To do this, we transfect in these bioreactors and allow them to express for approximately five days. Preparation for purification involves centrifuging to pellet the cells, followed by filtration to remove debris that might clog the ÄKTA purification system. For standard monoclonal antibodies or symmetric molecules, we typically use a two-step ÄKTA purification method: first, a protein A column, then a desalting column to transfer the product into formulation buffer.

When we scaled to 150 samples, this worked reasonably well. However, as we aimed to double throughput to 300 samples per week (we’re currently at 150), several pain points became apparent. Centrifugation and supernatant clarification are labor-intensive and consume significant resources. Someone must manually centrifuge, filter, label, and transfer samples before purification. Each sample in the two-step ÄKTA method takes about 25 minutes, totaling over two full days of run-time for 150 samples. Additionally, we process multiple Fc and isotype species, and not all are compatible with fast-flow columns, requiring separate workflows and more time. Scaling beyond 300 would require doubling both instruments and staff—a solution that quickly becomes unsustainable.

Fortunately, based on prior experience, I knew that magnetic bead-based purification could address these bottlenecks.

Magnetic bead-based purification has multiple advantages—it eliminates the need for cell removal, avoids clogging, and allows simultaneous processing. While sequential workflows exist, there’s no reason not to go parallel with the right equipment. Although we had one magnetic bead purification instrument, its throughput was limited to 40–60 samples per day and required manual intervention after elution.
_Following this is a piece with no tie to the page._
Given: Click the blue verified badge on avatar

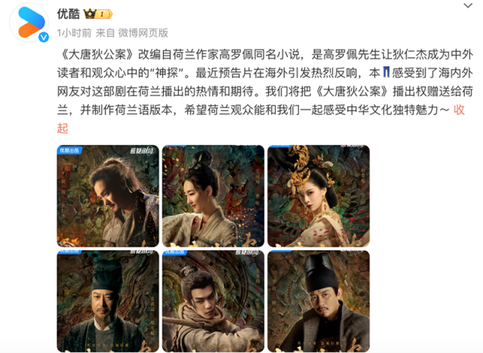Looking at the screenshot, I should tap(44, 37).
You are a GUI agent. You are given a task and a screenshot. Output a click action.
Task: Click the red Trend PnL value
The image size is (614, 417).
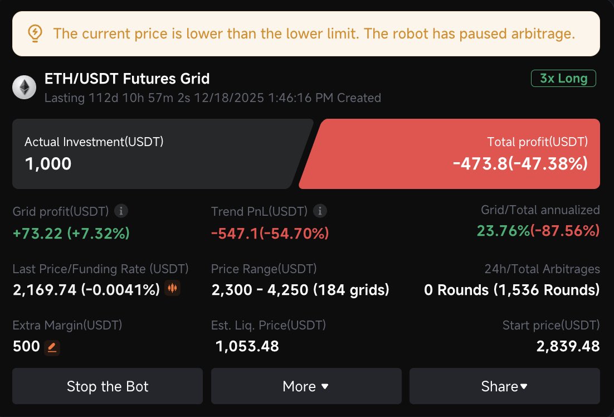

It also lacked full automation.

What we needed was a fully automated solution that could process up to 150 samples per day—ideally producing eluted protein directly into 96-well plates for easier handling and logistics.
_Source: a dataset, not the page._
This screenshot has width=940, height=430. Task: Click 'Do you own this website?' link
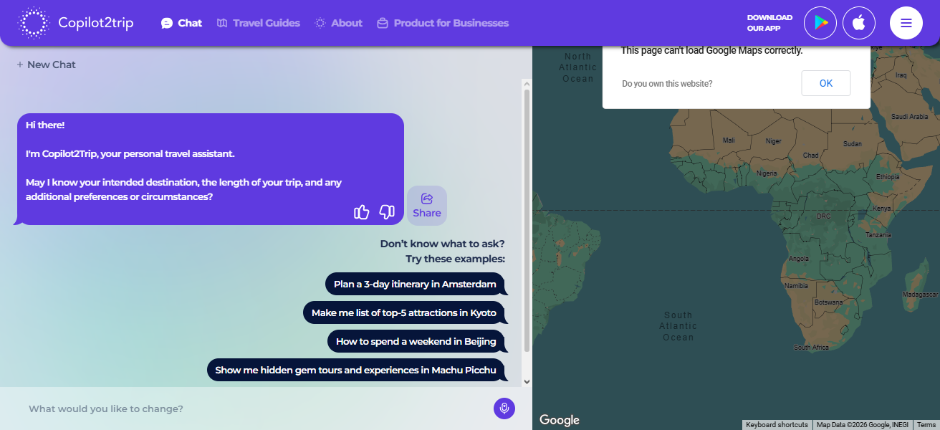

At that time, through conferences and networking, we learned that Dynamic Devices was developing a new instrument called the MagLynx, specifically designed for high-throughput magnetic bead-based purification. We were fortunate to partner with them and test this alpha instrument for our bioreactor workflows.

The MagLynx uses a standard LM900 deck outfitted with multiple I-Mag Zs, labware holders, and pipetting tools. The deck includes custom-printed holders for our bioreactors—thanks to Scott, who iterated several 3D-printed versions to accommodate varying Falcon tube geometries.

The system includes an NCPA-compatible head for aspiration, sparging, and wash buffer dispensing, and a six-channel pipetting head capable of handling elution buffers and transferring eluates to 96-well plates. The I-Mag Zs raise the beads to the tube walls, clearing the bottom for media and cell aspiration, followed by wash buffer application through dedicated ports.

For our protein A purifications, we use PBS as the wash buffer. From experience, I knew not all magnetic beads behave equally—especially regarding incubation time required for complete binding.

To test this, we produced a large batch of antibody and compared standard ÄKTA purification to mag bead protocols with varying incubation times: 2, 4, and 24 hours. We observed a near-linear increase in recovery with longer incubation, with the 24-hour samples yielding about 70% more protein than ÄKTA—even after accounting for ÄKTA losses.

But yield alone isn’t enough—quality matters. We ran analytical SEC, SDS-PAGE, and endotoxin testing. The MagLynx-purified proteins had SEC profiles nearly identical to ÄKTA, and SDS-PAGE showed comparable purity, with only minimal contaminants. Endotoxin levels were manageable with weekly sodium hydroxide washes.

Another advantage: the magnetic beads we use are reusable, unlike single-use resin-filled tips. This not only improves cost-efficiency but also supports scalability.

Finally, because we work with diverse antibody formats—not just human IgG1 and IgG4—we tested MagLynx with various species and isotypes. We spiked pre-purified proteins into media with magnetic beads and ran them through the MagLynx workflow.